Aside from Denny Hamlin suffering an injury that likely will keep him out of competition for six weeks, Sunday’s race at Auto Club Speedway is just what NASCAR chairman Brian France wants the sport to look like.

“What I know is when the racing is tighter and there’s more passing, there’s just more excitement and more contact and more things that happen,” France told ESPN.com Tuesday as the Sprint Cup Series heads into its first off weekend. “That’s kind of what NASCAR is all about.

“Kind of what happened on Sunday was a prototype event for how we would look what a good event ought to look like.”

Hamlin suffered a compression fracture to a vertebra in his lower back when he crashed hard into a concrete barrier while battling former Joe Gibbs Racing teammate Joey Logano for the lead on the last lap. He is expected to miss six weeks.

It was the second time in two weeks the drivers were involved in an on-track incident. Hamlin spun Logano out while Logano raced Jeff Gordon for the lead a week earlier at Bristol.

But France said he has no plans to talk to them about settling their feud.

“No, because what they did, notwithstanding that Denny got injured, what they did in the last 20 laps is exactly what we would have expected them to do,” France said. “This is a contact sport. It’s always been a contact sport, especially late in the race.

“They were going at it. It probably didn’t hurt the competitiveness that both drivers didn’t want the other one to win. They also did want to win themselves. That’s how NASCAR racing goes. We won’t be having any conversation with them.”

But Hamlin’s crash raised the question of why there weren’t SAFER barriers on the inside retaining wall where his car hit, and why tracks aren’t required to have SAFER barriers everywhere.

France said NASCAR is studying Hamlin’s crash carefully, and that if experts recommend SAFER barriers are needed where it occurred, the governing body will make that recommendation to the track.

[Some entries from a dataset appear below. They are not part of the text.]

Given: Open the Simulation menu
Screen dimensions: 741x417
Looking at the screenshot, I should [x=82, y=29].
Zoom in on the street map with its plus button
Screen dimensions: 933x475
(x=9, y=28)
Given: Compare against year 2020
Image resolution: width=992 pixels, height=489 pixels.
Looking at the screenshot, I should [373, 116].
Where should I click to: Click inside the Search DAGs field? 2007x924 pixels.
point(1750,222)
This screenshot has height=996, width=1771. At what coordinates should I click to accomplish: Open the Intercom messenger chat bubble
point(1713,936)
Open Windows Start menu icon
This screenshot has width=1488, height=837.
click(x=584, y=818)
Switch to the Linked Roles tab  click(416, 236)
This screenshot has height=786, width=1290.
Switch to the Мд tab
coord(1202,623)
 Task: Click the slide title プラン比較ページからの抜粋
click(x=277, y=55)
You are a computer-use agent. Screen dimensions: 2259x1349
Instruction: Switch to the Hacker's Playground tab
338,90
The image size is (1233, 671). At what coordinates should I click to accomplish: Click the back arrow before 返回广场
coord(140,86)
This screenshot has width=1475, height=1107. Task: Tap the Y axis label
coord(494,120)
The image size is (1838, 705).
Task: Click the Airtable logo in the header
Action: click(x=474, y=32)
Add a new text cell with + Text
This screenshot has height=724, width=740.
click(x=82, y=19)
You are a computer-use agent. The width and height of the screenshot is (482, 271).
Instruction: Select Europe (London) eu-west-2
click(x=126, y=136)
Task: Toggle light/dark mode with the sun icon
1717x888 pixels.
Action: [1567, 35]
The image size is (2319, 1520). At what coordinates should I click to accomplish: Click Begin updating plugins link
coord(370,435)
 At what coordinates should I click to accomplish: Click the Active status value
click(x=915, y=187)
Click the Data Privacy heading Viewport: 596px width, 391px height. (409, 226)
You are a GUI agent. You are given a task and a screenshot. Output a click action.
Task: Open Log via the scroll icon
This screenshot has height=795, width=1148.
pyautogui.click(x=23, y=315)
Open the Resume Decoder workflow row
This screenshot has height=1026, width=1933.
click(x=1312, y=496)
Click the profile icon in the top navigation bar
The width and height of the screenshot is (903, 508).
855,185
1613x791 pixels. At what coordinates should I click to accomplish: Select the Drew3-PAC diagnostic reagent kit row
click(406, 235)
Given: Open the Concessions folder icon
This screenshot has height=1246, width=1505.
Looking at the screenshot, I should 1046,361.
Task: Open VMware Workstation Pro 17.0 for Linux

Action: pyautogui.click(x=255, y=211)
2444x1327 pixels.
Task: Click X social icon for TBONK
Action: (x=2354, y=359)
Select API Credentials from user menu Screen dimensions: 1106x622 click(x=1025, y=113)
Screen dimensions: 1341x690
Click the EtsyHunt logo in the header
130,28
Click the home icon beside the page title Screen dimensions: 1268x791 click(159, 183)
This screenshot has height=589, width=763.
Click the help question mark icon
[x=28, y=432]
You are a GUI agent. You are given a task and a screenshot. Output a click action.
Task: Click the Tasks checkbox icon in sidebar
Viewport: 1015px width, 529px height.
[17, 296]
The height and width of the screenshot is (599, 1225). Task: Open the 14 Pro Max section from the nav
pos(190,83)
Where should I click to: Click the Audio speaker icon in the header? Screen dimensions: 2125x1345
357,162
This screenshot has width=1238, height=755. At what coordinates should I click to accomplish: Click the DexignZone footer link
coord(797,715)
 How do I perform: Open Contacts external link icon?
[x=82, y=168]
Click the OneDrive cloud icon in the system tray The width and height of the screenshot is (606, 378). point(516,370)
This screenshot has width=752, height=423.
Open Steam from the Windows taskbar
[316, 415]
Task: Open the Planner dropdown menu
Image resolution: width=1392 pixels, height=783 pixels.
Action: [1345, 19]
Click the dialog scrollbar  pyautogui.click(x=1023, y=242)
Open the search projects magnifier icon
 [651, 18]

But France said the solution is not as simple as putting barriers everywhere.

“The reason, there’s not a one-solution-fits-all-problem with the wall,” he said. “Some walls, it might sling the car back into the racing groove at the wrong time. They’ll never put SAFER barriers up everywhere because that’s not the best approach.

“If the current approach can be improved, we’re certainly going to do that. We’re looking at the accident that Denny had very carefully.”

France has been busier than usual to start the season. He met with reigning champion Brad Keselowski in late February to discuss questionable comments the Penske Racing driver made in a newspaper article.

Then came a suspension of Nationwide Series driver Jeremy Clements for using a racial slur in front of an MTV reporter, followed by a $25,000 fine to Hamlin for criticizing the new Gen-6 car and the quality of racing at Phoenix.

France acknowledged it was primarily his decision to penalize Hamlin, and he stood by that decision.

“There’s always going to be, when we make decisions that are not black and white per se, we’re always going to have people all over the organization that may not have made that call,” France said. “But I did. I’m crystal clear with everybody about where the line is, what we can accept, and about how the sport is going today.

“And that is we give more latitude than any professional sport to criticize, speak their mind and say whatever they want. We encourage it, actually, including criticism that gets directed at us. But when the driver . . . begins to call out the quality of the racing or the rules packages, we have to make that call or opinions will shape what may not be reality.”

France met with Hamlin, who dropped his right to appeal the fine, and believes they are on the same page now.

France also believes the quality of racing is better than ever with the new car. He didn’t rule out tweaks in the future or a change in the package for restrictor-plate racing at Daytona and Talladega, but overall he is pleased.

“It’s hard to argue with five different winners and all the manufacturers seem to have a fair opportunity and they’re all in the winner’s circle,” he said. “And there’s a lot more passing.

“But I think it’s too early to say we’ve got the perfect package. That’s always going to be a work in progress.”

There have been 147 green-flag passes for the lead in 2013, up from 122 after five races a year ago and down from 203 in 2011 and 298 in 2010.

France also noted that television ratings in general are up, another sign the sport is headed in the right direction.

“We have some momentum,” he said. “Some really good things have happened to us. We all know ratings are still driven by storylines and matchups in a given weekend. You saw that last weekend where basketball ratings were up because they had better matchups than they’ve had or Tiger Woods was on the leaderboard [in golf].

“We’ll just keep working on what we can do. If we have close, great racing like we have, then the ratings will take care of themselves. For all the things that could have gone wrong with the new car and a new season, a lot of good things went really well and we’re pleased with that.”